What’s really important in litigation is the eggshell plaintiff rule applies to VA adjudications. In law, this is a well-known argument. If you and I are having a disagreement, and out of anger, you hit me upside the head, just to get my attention, and my skull is fractured, causing brain damage, it’s tempting to try to defend your actions by saying, “Part of this overall disability isn’t my fault. You had an eggshell skull, it was very weak. If you didn’t have that eggshell skull, it wouldn’t have fractured, and you wouldn’t be as disabled, so I’m only responsible for part of that liability.” In law, that is absolutely no defense. It’s called the eggshell skull rule or eggshell plaintiff rule. You take the plaintiff as you find them, so whether or not I had an eggshell skull is not relevant. You hit me in the head, I’m brain damaged, you fully compensate me for all of the damage.

I was deeply involved in a case in the court some years ago called Cohen v. Brown. In Cohen, the government was trying to deny compensation for PTSD, arguing that the veteran had a personality disorder responsible for most of the disability, so they weren’t going to pay him any compensation. The court made clear that this eggshell skull rule applies to mental health cases as well. If the veteran had a pre-existing personality disorder and was then exposed to combat stressors, the VA is responsible for all resulting damages.

Host: Now, the regulation I was going to quote from is 38 CFR 4.22, Rating of Disabilities Aggravated by Active Service. It provides that the rating will reflect only the degree of disability over and above that existing at the time of entry into service. If someone is allowed to come in with a 10% pes planus and ends service with a 30% pes planus, they are compensated for 20%. The two important points are that you deduct from the current degree of disability if ascertainable the disability existing at the time of entrance in service. If it wasn’t ascertained, it’s zero. If it was measurable and you can determine with accuracy what the degree of disability was at entry, then yes, you can deduct it from the total evaluation.
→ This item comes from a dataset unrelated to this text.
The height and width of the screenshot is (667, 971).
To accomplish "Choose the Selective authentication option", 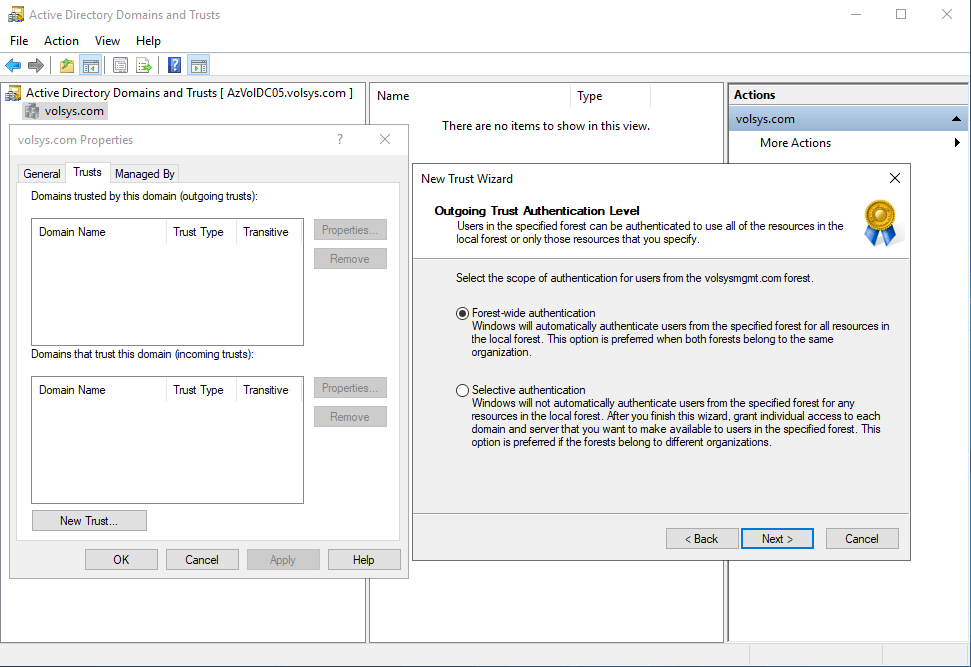I will [462, 390].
One exception: if the disability is 100%, there is no deduction for pre-existence. If you had a 10% depression when you went in and came out with 50%, you get compensated for 40%. If it becomes 100%, you get 100%. Is that very clear?

Host: Yes, it is.

Eggshell Plaintiff Rule

Bill: The eggshell plaintiff rule applies to VA adjudications as well. In tort law, if someone with an undiagnosed personality disorder is subjected to combat stressors, the VA is responsible for all resulting damages. It’s important to help the decision-makers understand this.

I prepared for the Cohen case by obtaining copies of comments received from the public in response to VA’s proposed rule change for mental disorders in 1996. The Disabled American Veterans (DAV) made an excellent comment, explaining that it is impossible to apportion a degree of disability in mental health cases between an acquired disorder and an underlying personality trait or disorder because they interact.